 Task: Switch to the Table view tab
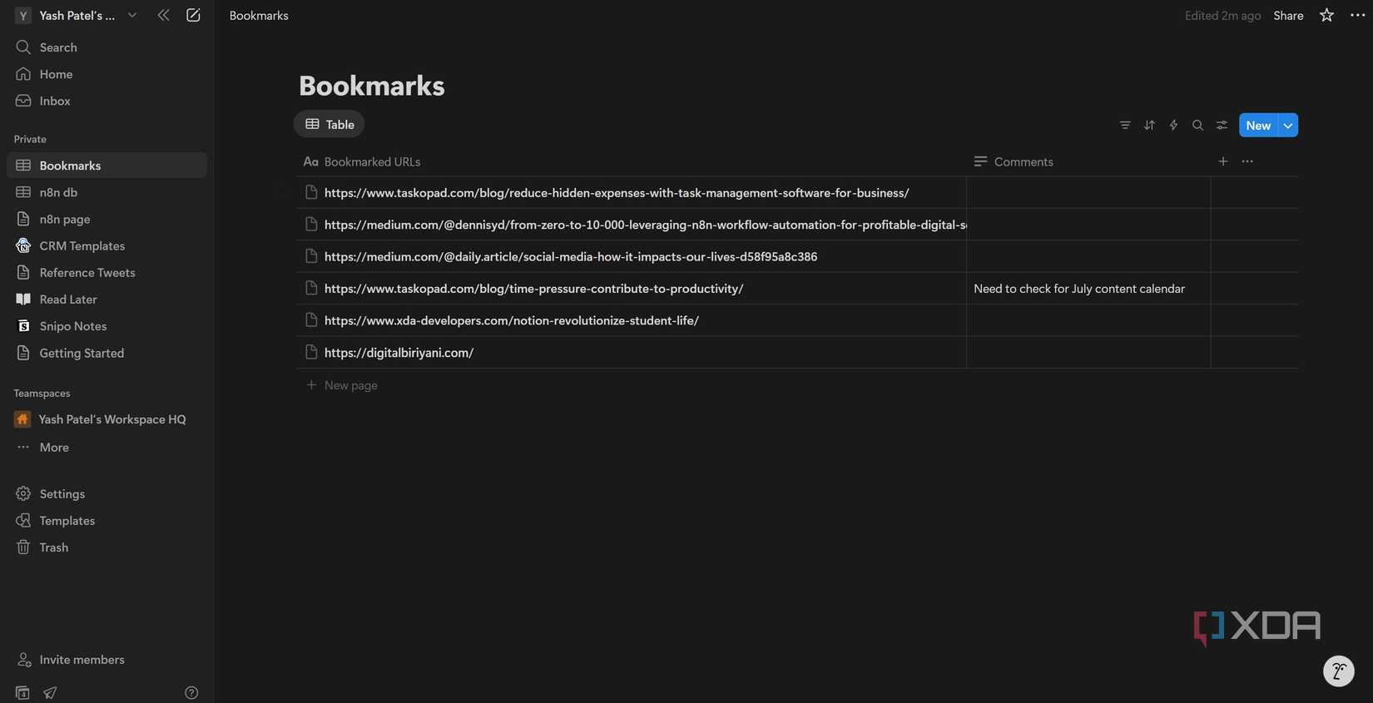tap(329, 124)
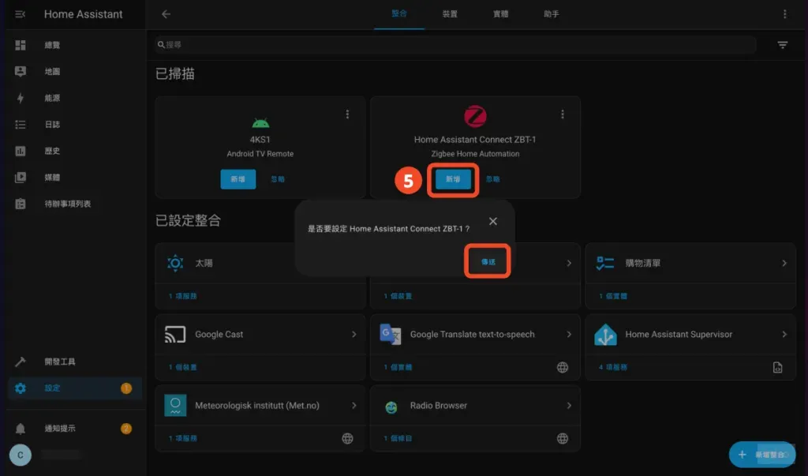Open the three-dot menu on the 4KS1 card

(x=347, y=114)
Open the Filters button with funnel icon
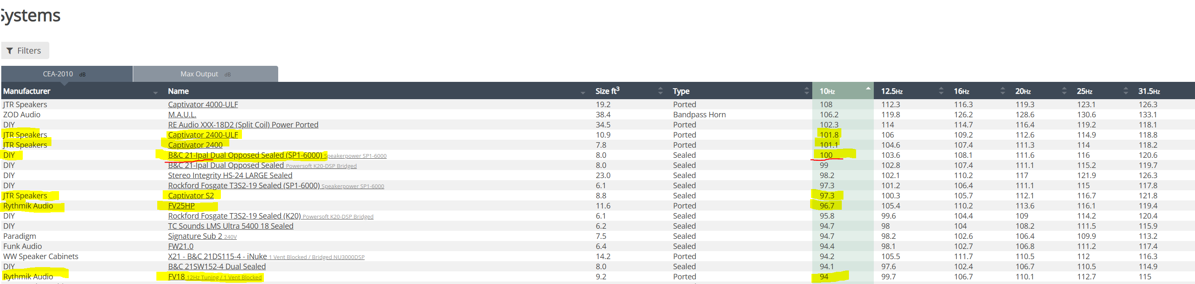This screenshot has height=284, width=1195. tap(25, 51)
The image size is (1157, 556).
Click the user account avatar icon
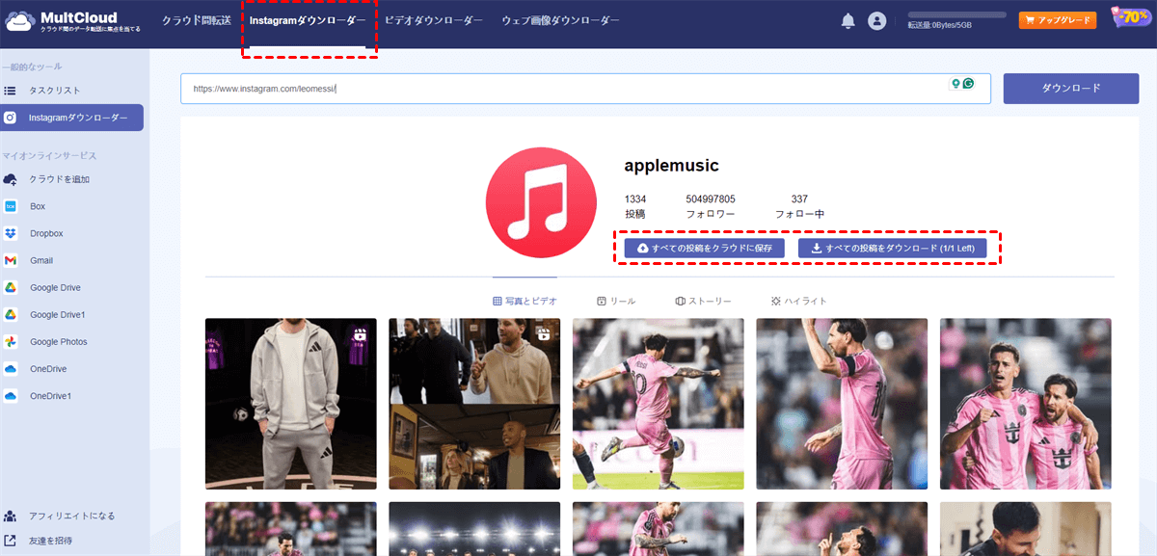[876, 19]
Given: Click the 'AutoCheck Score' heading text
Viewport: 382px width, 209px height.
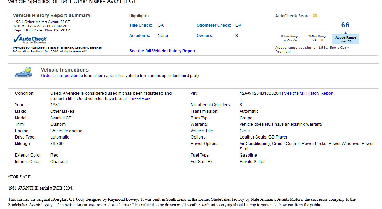Looking at the screenshot, I should [292, 16].
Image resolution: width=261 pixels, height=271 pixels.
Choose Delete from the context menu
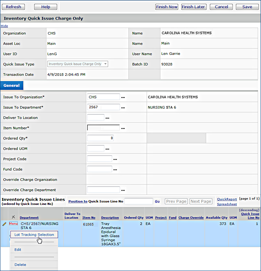point(20,264)
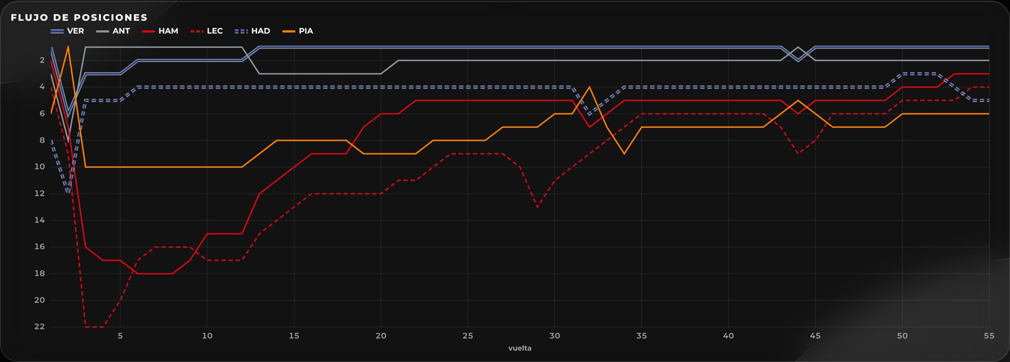The image size is (1010, 362).
Task: Click the y-axis label 22
Action: tap(39, 327)
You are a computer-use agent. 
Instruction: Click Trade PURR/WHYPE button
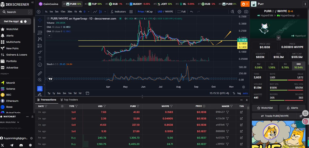pyautogui.click(x=275, y=116)
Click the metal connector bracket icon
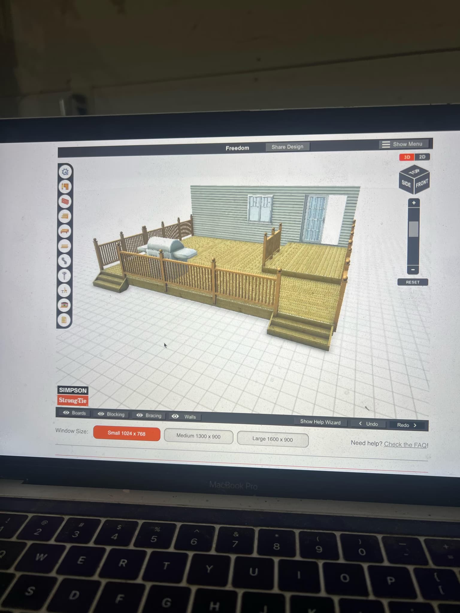 click(x=64, y=261)
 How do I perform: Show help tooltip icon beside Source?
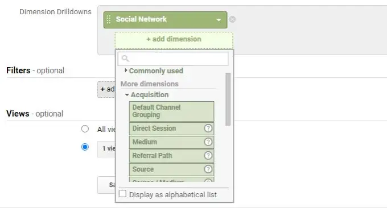click(208, 169)
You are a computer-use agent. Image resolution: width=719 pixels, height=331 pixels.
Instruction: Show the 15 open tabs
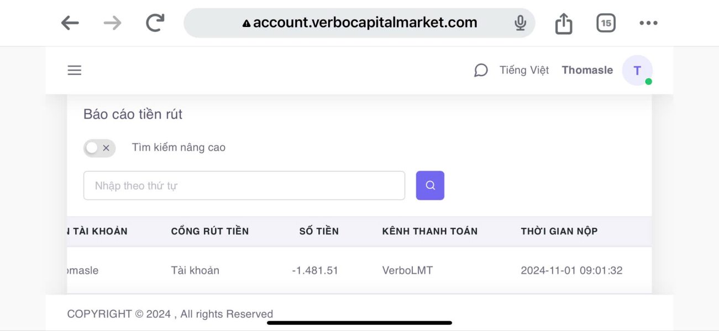(606, 23)
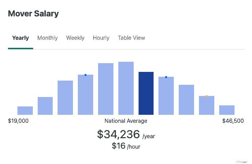This screenshot has height=164, width=252.
Task: Click the National Average label
Action: 126,121
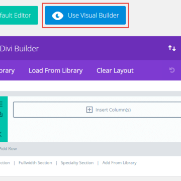Choose Clear Layout
The height and width of the screenshot is (181, 181).
[x=115, y=70]
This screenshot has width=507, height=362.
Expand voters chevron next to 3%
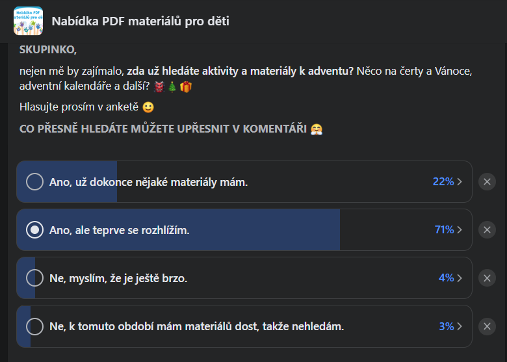460,326
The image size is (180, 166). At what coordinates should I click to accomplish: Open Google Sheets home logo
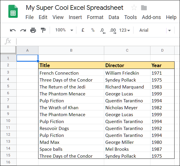coord(13,12)
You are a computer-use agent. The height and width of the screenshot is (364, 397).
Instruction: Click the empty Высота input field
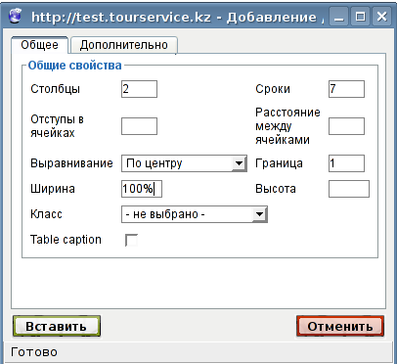tap(349, 189)
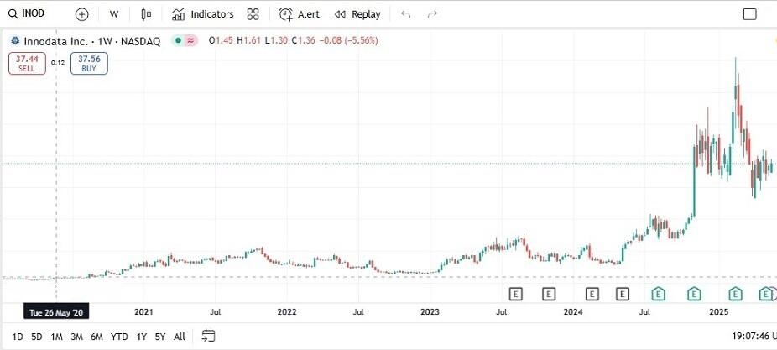Viewport: 777px width, 350px height.
Task: Click the first gray earnings E marker
Action: pos(516,294)
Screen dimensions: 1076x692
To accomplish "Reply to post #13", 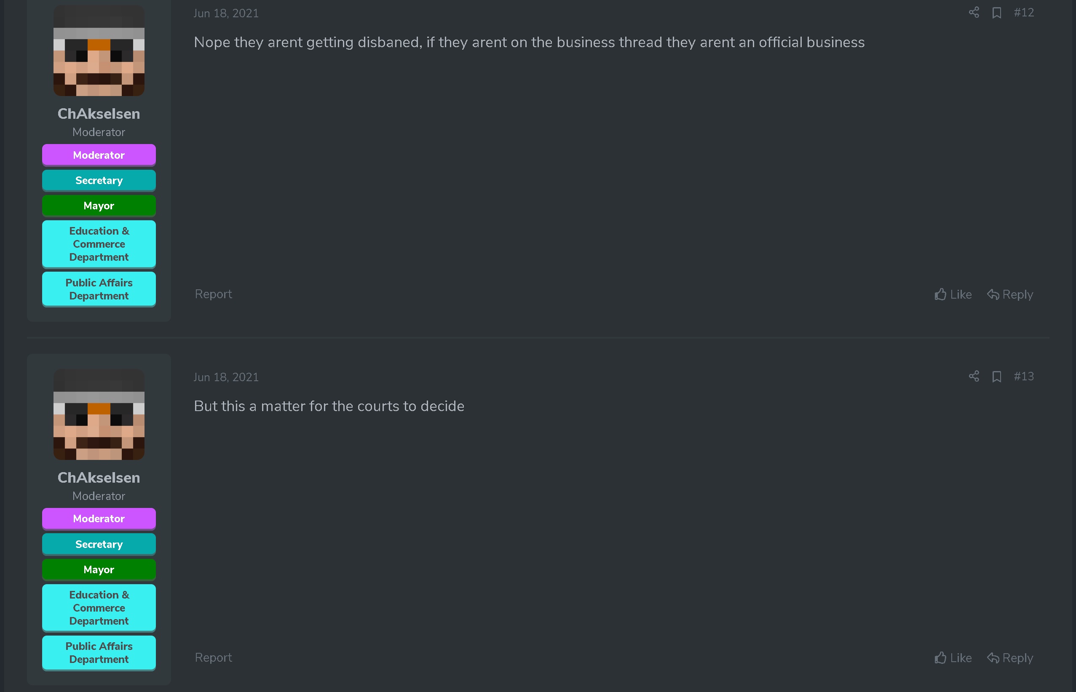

◇ ◇ ◇

▶ _Work to be completed_: Where a line of the records has the string "computer", return that line.

▶ _Answer_:
You are a computer-use agent. 
You are a computer-use agent. Image resolution: width=719 pixels, height=331 pixels.
You are a computer-use agent. The height and width of the screenshot is (364, 397).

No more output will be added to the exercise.